== Saved data entries ==
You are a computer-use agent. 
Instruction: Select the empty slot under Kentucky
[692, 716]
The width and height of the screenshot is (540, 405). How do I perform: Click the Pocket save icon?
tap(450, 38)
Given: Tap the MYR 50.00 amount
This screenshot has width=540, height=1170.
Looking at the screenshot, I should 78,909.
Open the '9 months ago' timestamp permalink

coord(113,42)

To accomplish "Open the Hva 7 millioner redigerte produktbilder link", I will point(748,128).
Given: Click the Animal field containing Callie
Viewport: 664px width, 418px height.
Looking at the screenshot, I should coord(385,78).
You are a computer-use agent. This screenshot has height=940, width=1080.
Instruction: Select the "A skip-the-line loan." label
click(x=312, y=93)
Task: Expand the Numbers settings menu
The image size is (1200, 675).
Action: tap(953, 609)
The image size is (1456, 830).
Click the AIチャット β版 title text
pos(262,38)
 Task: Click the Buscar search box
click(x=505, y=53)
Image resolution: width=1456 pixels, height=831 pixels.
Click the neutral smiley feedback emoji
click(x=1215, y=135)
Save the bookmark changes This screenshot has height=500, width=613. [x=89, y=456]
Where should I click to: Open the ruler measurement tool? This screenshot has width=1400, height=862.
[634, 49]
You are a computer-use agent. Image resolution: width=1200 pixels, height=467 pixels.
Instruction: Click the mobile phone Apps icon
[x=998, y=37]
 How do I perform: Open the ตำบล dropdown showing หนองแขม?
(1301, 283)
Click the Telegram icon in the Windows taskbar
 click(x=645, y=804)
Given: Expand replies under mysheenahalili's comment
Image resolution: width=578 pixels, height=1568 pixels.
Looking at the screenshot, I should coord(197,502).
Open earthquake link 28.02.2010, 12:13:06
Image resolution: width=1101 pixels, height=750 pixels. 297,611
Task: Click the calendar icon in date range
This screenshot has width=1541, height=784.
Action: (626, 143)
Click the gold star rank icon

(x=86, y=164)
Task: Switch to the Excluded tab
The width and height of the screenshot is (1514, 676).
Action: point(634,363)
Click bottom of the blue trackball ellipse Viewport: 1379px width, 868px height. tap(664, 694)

== Work to do ==
Print again, line for line, the stretch of rows from the one containing "Open earthquake link 28.02.2010, 12:13:06" through the end of the rows.

== Task result ==
Open earthquake link 28.02.2010, 12:13:06
Image resolution: width=1101 pixels, height=750 pixels. 297,611
Task: Click the calendar icon in date range
This screenshot has width=1541, height=784.
Action: (626, 143)
Click the gold star rank icon

(x=86, y=164)
Task: Switch to the Excluded tab
The width and height of the screenshot is (1514, 676).
Action: point(634,363)
Click bottom of the blue trackball ellipse Viewport: 1379px width, 868px height. tap(664, 694)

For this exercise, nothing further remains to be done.